No pictures belong in the copy. Set down exactly the lines from the one that contains "How do I perform: Click" through the end of the data.

★ ★ ★ ★ ★ ★ ★

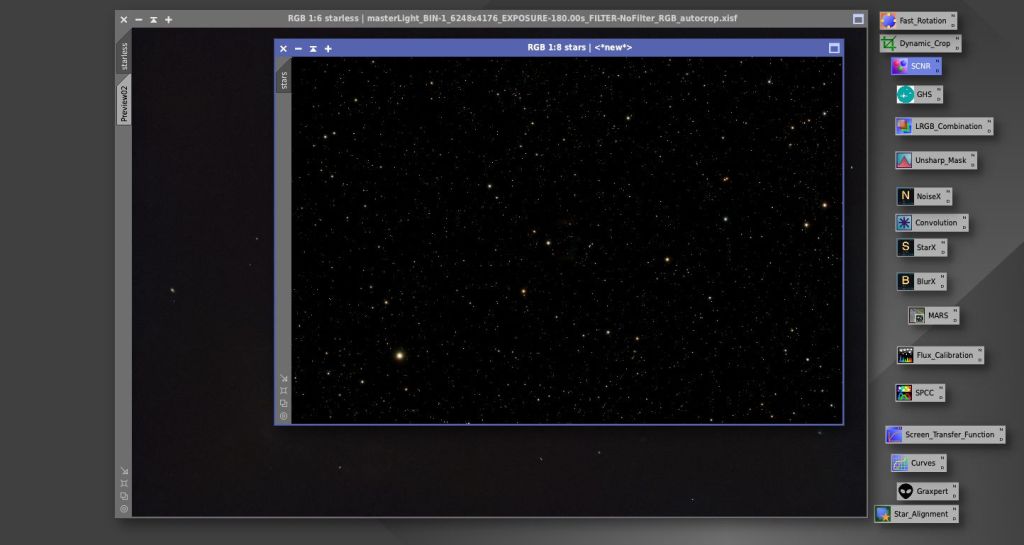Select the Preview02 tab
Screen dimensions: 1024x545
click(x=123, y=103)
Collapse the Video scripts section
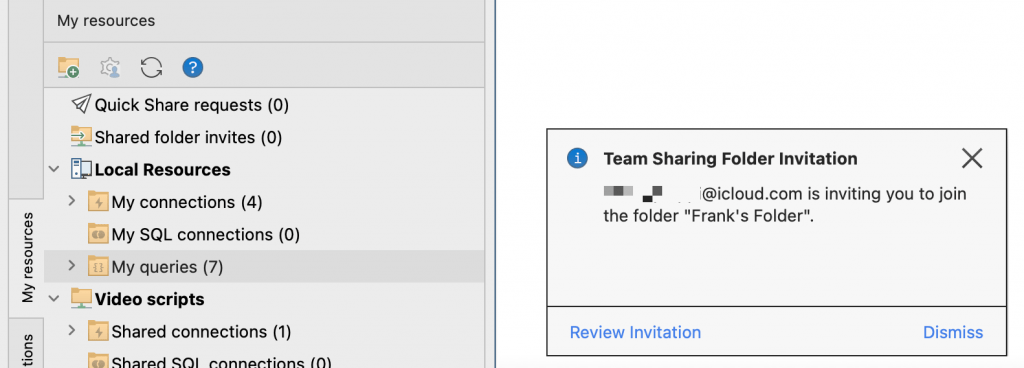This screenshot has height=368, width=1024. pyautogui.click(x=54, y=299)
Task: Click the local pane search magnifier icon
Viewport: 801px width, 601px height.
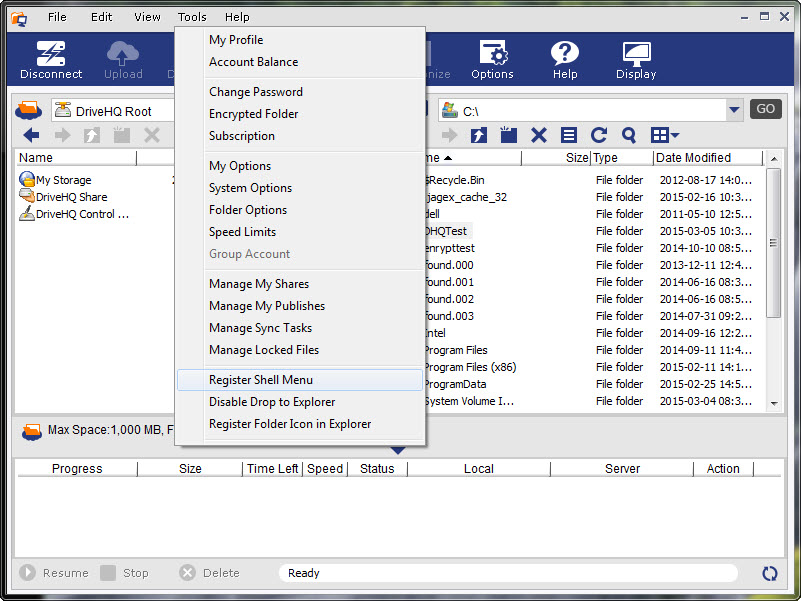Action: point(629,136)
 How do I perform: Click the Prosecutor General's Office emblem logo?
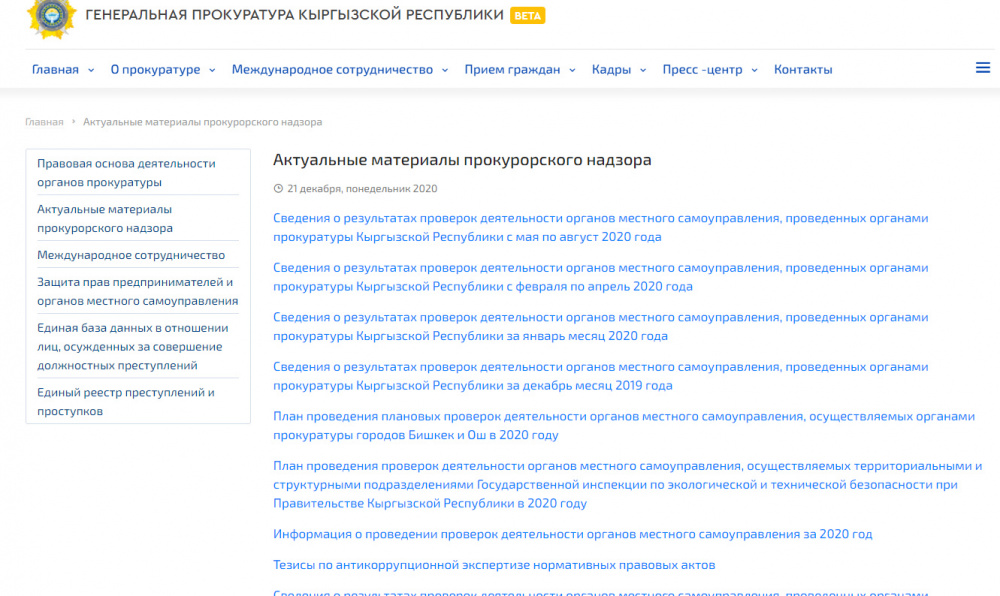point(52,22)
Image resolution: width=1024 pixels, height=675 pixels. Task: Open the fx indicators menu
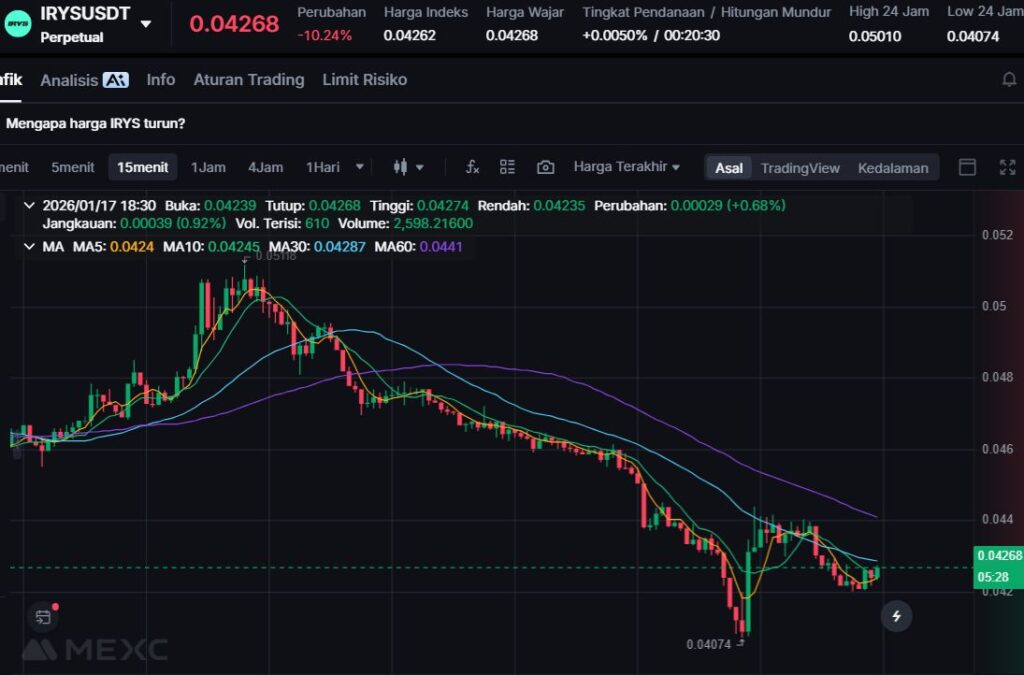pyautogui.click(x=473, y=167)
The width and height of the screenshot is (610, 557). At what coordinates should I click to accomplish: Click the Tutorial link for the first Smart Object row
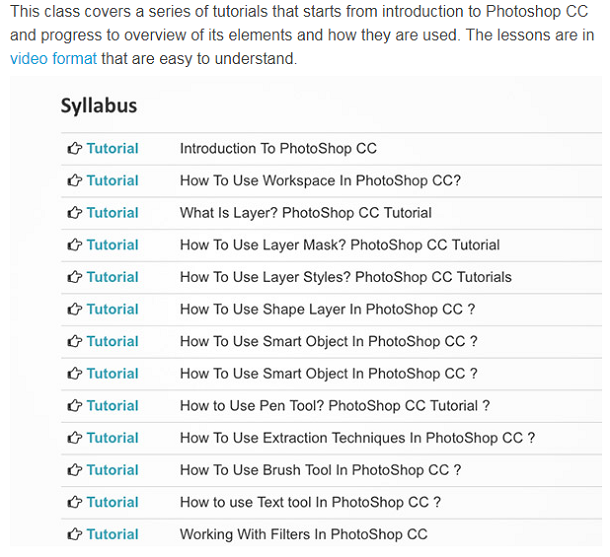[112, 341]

★ ★ ★ ★ ★ ★ ★

> _RESPONSE_
 How do I perform: Click the Prosecutor General's Office emblem logo?
point(52,22)
Image resolution: width=1024 pixels, height=675 pixels. Task: Open the fx indicators menu
pyautogui.click(x=473, y=167)
The width and height of the screenshot is (610, 557). At what coordinates should I click to accomplish: Click the Tutorial link for the first Smart Object row
[112, 341]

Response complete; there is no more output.